WHAT TO WORK ON => Beginning with the first line, retype exactly the records below up to and including the line with "SEE ALL TOURS (259, 30)"; pictures do not belong in the copy.

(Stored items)
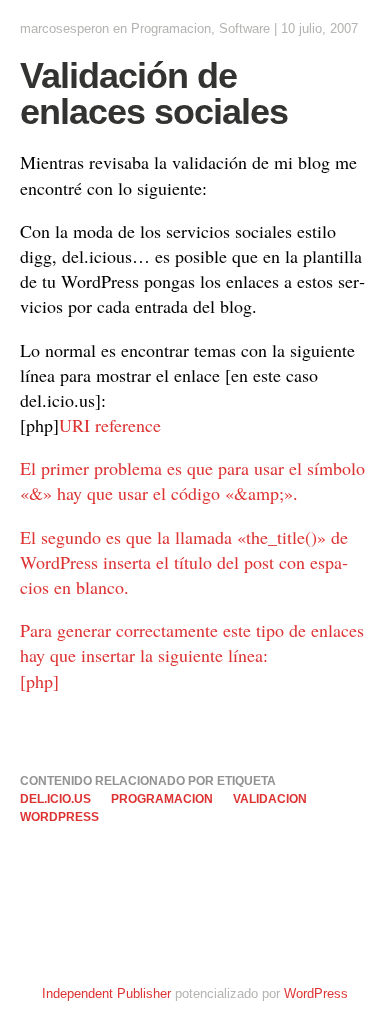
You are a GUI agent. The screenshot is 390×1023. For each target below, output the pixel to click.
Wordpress (59, 817)
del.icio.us (55, 799)
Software (244, 28)
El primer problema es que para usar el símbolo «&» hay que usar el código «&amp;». (192, 480)
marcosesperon (64, 28)
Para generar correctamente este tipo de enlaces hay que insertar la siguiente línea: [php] (192, 655)
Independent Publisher (106, 993)
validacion (270, 799)
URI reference (110, 425)
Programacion (171, 28)
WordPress (316, 993)
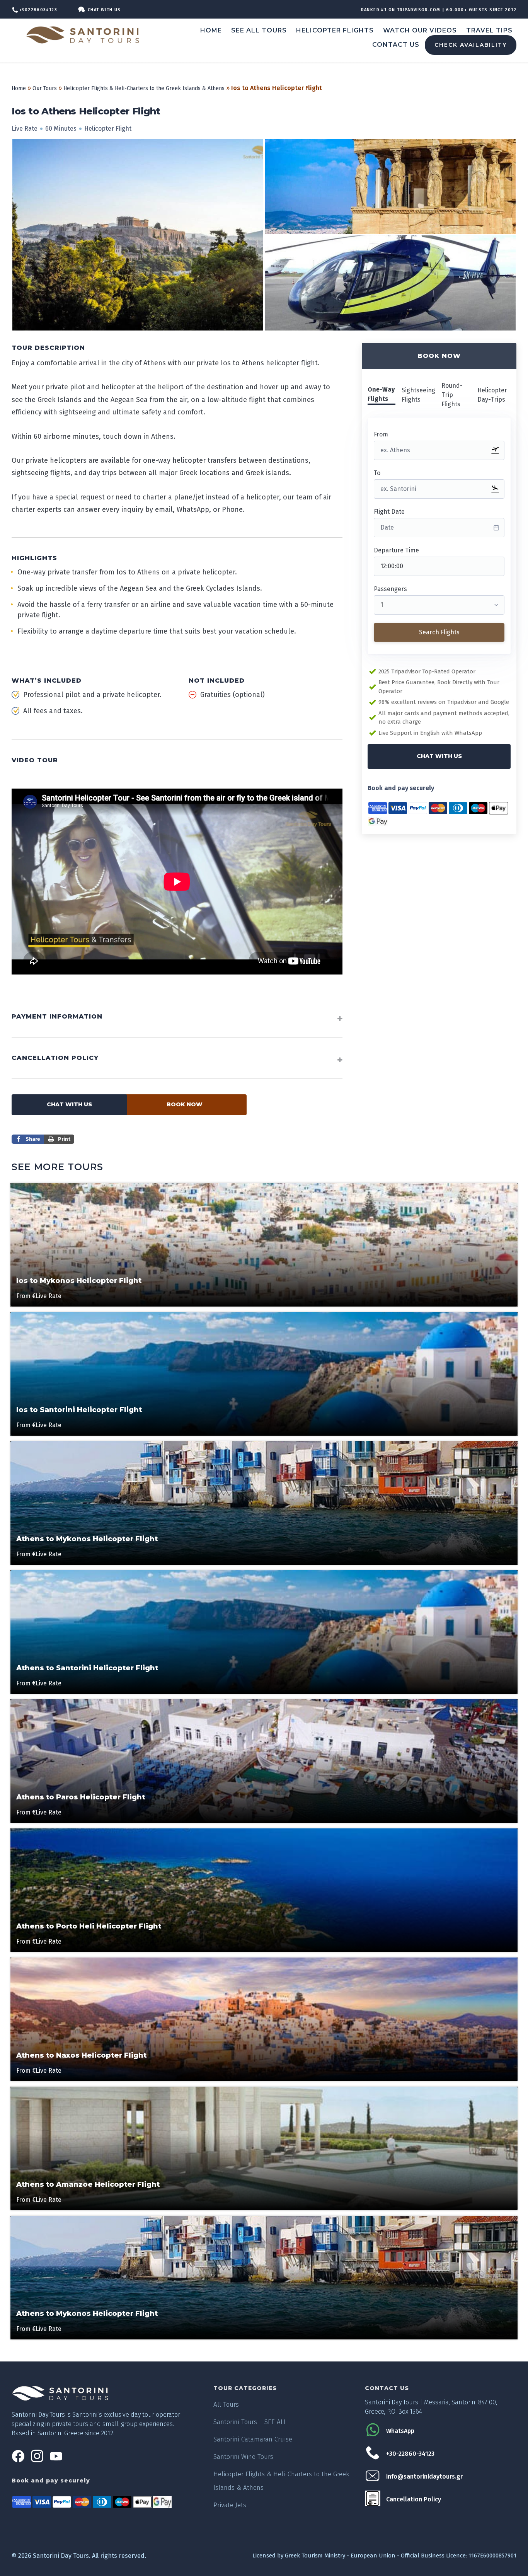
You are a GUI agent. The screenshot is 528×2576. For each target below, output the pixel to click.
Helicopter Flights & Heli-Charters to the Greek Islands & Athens (144, 88)
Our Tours (44, 88)
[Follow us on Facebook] (18, 2460)
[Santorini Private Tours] (85, 35)
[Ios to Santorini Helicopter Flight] (264, 1316)
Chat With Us (104, 9)
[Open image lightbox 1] (390, 186)
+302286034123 (38, 9)
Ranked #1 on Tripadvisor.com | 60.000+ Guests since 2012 (438, 9)
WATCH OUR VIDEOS (420, 30)
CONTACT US (395, 44)
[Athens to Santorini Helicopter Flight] (264, 1574)
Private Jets (229, 2505)
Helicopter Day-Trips (492, 395)
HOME (211, 30)
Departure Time (396, 550)
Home (19, 88)
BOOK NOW (185, 1104)
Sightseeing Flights (418, 395)
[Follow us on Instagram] (37, 2460)
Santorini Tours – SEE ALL (250, 2422)
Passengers (390, 589)
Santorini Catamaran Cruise (252, 2439)
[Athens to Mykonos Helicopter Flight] (264, 1445)
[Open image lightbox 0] (137, 235)
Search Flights (439, 632)
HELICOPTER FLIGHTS (335, 30)
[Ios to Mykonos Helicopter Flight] (264, 1187)
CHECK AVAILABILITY (470, 44)
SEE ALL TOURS (259, 30)
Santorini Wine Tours (243, 2457)
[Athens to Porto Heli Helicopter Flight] (264, 1832)
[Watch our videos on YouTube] (56, 2460)
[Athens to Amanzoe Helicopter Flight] (264, 2090)
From (381, 434)
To (377, 473)
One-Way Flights (381, 394)
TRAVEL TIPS (489, 30)
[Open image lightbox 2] (390, 283)
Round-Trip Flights (452, 395)
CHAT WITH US (439, 756)
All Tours (226, 2405)
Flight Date (389, 511)
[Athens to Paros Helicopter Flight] (264, 1703)
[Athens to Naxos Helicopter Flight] (264, 1961)
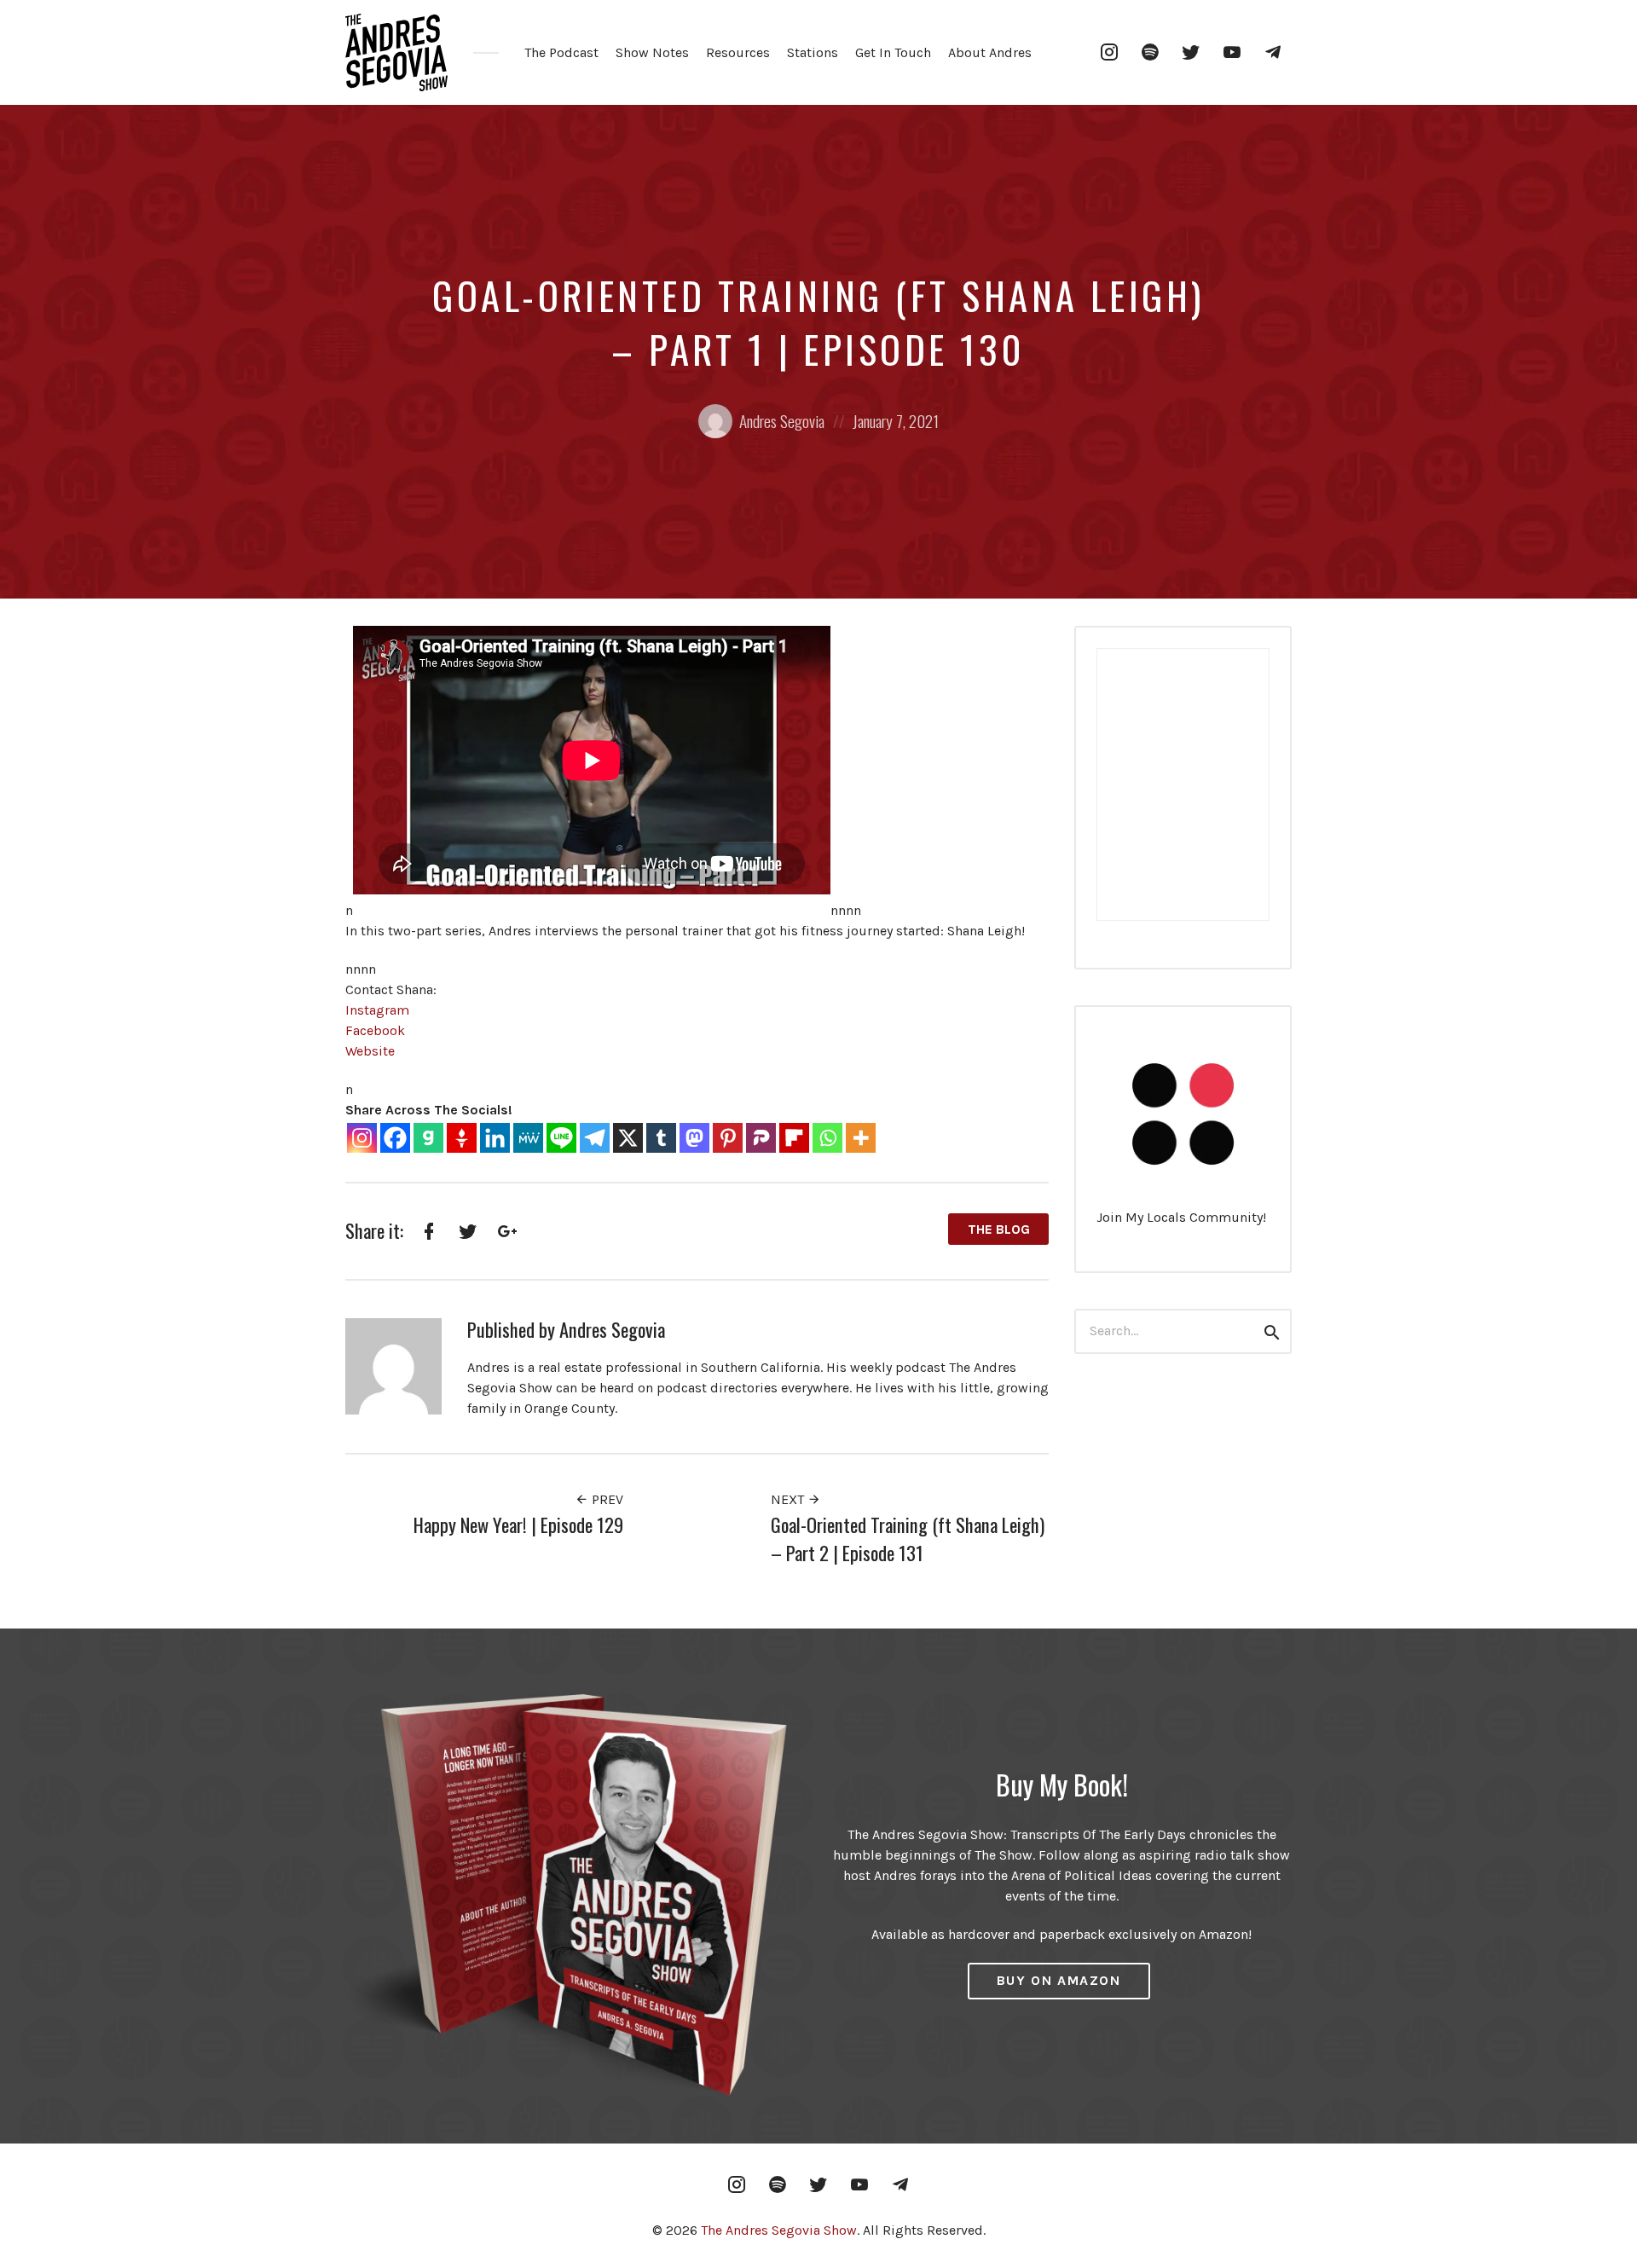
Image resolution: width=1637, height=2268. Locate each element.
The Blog (999, 1229)
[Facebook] (395, 1138)
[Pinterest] (728, 1138)
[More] (861, 1138)
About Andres (990, 52)
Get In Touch (893, 52)
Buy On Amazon (1059, 1980)
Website (370, 1051)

RESPONSE BELOW =>
You are a GUI agent. The screenshot is 390×1023. For each target below, output the pixel to click.
Wordpress (59, 817)
del.icio.us (55, 799)
Software (244, 28)
El primer problema es que para usar el símbolo «&» hay que usar el código «&amp;». (192, 480)
marcosesperon (64, 28)
Para generar correctamente este tipo de enlaces hay que insertar la siguiente línea: [php] (192, 655)
Independent Publisher (106, 993)
validacion (270, 799)
URI reference (110, 425)
Programacion (171, 28)
WordPress (316, 993)
You are a GUI agent. The screenshot is 528×2576. For each target below, output the pixel to click.
Helicopter Flights & Heli-Charters to the Greek Islands & Athens (144, 88)
Our Tours (44, 88)
[Follow us on Facebook] (18, 2460)
[Santorini Private Tours] (85, 35)
[Ios to Santorini Helicopter Flight] (264, 1316)
Chat With Us (104, 9)
[Open image lightbox 1] (390, 186)
+302286034123 (38, 9)
Ranked #1 on Tripadvisor.com | 60.000+ Guests since 2012 (438, 9)
WATCH OUR VIDEOS (420, 30)
CONTACT US (395, 44)
[Athens to Santorini Helicopter Flight] (264, 1574)
Private Jets (229, 2505)
Helicopter Day-Trips (492, 395)
HOME (211, 30)
Departure Time (396, 550)
Home (19, 88)
BOOK NOW (185, 1104)
Sightseeing Flights (418, 395)
[Follow us on Instagram] (37, 2460)
Santorini Tours – SEE ALL (250, 2422)
Passengers (390, 589)
Santorini Catamaran Cruise (252, 2439)
[Athens to Mykonos Helicopter Flight] (264, 1445)
[Open image lightbox 0] (137, 235)
Search Flights (439, 632)
HELICOPTER FLIGHTS (335, 30)
[Ios to Mykonos Helicopter Flight] (264, 1187)
CHECK AVAILABILITY (470, 44)
SEE ALL TOURS (259, 30)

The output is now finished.